To "make" one you need a red dwarf of greater than 0.25 solar masses and not more than 0.35 solar masses (the upper limit for red dwarfs). You also need to wait until the red dwarf fuses basically all the Hydrogen in it's core. Then it starts to burn other nuclei and that's when it becomes blue.
And to do this you just wait. A long time. A very long time - something on the order of about a trillion years (compare to the age of the Sun - just 4 billion years).
Start with a lot of helium - enough to make a blue dwarf core (I do not know how much that would be). Introduce it somewhere in "empty" space, ideally directing it towards a common central area.
Add hydrogen ("lots") in a similar way when the central area is reasonably concentrated (but before fusion starts). This should increase the rate of collapse and if you add enough of the right materials you will get a helium core surrounded by a hydrogen body - more or less a blue dwarf. Fusion should start "normally" from gravitational pressure and you can monitor the whole thing to your heart's content.
A few minor details.
To do any of this (including visit existing distant white dwarfs) you need FTL drives.
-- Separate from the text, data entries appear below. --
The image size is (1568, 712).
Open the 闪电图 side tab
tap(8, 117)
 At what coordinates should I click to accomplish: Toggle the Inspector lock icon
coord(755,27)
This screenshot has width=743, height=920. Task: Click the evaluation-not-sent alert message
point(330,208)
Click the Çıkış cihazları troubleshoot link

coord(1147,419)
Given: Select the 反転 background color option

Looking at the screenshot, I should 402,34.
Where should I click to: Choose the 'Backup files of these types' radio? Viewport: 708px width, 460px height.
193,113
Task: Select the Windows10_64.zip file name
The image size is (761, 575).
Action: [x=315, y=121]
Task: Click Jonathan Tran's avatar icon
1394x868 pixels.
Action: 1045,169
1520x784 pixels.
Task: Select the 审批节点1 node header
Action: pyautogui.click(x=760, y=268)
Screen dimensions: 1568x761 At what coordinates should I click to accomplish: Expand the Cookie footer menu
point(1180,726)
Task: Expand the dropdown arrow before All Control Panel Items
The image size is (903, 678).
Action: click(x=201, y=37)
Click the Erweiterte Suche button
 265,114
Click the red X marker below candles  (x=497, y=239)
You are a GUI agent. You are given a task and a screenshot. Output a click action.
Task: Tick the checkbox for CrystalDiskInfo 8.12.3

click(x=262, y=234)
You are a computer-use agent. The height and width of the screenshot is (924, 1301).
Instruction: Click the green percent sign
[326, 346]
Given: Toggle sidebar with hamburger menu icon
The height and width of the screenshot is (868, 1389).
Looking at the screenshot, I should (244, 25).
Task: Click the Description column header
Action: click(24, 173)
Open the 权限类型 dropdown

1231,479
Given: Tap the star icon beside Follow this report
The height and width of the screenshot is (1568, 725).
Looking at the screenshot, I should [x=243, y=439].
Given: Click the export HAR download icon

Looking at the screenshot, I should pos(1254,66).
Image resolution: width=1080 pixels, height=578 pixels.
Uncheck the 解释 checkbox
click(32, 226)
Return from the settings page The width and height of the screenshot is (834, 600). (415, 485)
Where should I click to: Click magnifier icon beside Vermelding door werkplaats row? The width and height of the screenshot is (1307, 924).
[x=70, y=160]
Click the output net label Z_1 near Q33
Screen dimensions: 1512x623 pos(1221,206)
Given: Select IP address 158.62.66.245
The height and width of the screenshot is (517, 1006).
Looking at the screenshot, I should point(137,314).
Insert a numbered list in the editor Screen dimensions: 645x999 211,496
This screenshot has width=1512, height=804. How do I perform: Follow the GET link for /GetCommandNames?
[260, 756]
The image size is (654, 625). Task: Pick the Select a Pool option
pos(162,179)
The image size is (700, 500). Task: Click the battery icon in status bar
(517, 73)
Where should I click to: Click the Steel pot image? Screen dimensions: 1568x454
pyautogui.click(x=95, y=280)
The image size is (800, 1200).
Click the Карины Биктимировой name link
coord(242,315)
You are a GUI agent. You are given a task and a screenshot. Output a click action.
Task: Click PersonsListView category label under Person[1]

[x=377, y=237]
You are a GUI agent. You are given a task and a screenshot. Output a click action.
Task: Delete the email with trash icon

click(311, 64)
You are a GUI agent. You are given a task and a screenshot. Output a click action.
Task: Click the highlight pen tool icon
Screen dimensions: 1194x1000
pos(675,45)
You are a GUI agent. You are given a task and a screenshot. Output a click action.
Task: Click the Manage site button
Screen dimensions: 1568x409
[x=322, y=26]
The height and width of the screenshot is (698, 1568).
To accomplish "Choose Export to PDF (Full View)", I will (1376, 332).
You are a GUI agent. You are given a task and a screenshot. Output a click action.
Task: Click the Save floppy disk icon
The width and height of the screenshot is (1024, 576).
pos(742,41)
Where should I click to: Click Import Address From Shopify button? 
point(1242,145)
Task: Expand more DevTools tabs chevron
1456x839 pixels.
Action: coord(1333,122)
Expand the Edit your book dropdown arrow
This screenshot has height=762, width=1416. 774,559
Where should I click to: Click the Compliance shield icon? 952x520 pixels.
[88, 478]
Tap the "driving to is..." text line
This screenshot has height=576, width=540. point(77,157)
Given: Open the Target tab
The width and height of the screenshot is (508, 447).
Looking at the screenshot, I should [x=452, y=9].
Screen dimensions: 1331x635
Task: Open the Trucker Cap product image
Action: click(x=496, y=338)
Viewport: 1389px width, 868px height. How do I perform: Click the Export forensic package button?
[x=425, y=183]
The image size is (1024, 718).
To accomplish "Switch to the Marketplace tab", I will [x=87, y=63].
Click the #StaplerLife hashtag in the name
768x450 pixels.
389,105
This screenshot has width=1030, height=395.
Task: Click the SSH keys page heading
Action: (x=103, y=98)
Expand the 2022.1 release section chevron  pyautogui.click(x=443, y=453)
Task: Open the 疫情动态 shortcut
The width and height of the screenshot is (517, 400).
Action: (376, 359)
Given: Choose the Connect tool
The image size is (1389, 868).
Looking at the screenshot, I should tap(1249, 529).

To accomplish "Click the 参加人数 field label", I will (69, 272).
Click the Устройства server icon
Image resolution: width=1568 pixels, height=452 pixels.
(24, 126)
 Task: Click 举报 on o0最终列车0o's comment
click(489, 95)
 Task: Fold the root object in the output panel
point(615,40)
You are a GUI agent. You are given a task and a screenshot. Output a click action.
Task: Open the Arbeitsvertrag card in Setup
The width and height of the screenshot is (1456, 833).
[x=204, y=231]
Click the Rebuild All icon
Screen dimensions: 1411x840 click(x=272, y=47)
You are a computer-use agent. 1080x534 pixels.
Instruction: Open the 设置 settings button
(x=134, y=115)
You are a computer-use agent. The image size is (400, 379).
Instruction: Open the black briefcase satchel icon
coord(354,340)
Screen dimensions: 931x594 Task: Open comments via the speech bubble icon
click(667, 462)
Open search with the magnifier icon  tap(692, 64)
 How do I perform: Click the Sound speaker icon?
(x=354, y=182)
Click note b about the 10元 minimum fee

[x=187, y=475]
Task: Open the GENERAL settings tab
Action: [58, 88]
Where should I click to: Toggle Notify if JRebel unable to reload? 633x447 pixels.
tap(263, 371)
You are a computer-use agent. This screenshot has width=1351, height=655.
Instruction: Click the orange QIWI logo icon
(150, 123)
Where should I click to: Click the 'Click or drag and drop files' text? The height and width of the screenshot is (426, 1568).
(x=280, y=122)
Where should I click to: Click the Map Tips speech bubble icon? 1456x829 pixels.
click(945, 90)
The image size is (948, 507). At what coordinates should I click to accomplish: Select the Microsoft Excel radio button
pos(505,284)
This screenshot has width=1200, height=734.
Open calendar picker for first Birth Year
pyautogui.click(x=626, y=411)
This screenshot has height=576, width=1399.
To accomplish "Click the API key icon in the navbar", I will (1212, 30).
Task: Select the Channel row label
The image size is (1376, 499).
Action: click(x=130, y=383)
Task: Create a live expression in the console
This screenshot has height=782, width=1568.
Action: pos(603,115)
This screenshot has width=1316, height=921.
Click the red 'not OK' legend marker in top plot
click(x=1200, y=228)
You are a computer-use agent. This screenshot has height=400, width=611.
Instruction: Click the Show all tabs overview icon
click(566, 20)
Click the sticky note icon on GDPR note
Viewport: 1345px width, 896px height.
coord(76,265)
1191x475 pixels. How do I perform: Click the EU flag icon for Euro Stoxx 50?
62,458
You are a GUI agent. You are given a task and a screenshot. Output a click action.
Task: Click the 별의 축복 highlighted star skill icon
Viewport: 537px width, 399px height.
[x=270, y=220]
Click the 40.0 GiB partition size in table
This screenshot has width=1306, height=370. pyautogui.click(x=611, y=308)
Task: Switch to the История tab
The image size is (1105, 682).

If you can build FTL drives you then have only the "minor" difficultly of being able to transport enough material to make a small star (about 0.25 solar masses of the stuff) to your test site to make your blue dwarf.
The energy requirements for this would seem insane.
However, if you can do all these things then a couple of really difficult problems remain :
- Getting planning permission (good luck because they'll complain about the color not being in keeping with the neighborhood)
- Getting a grant from the science council (low odds, but it's sexy big science so maybe ...)
- Legal objections from the environmentalists.
I'd consider the later one insurmountable.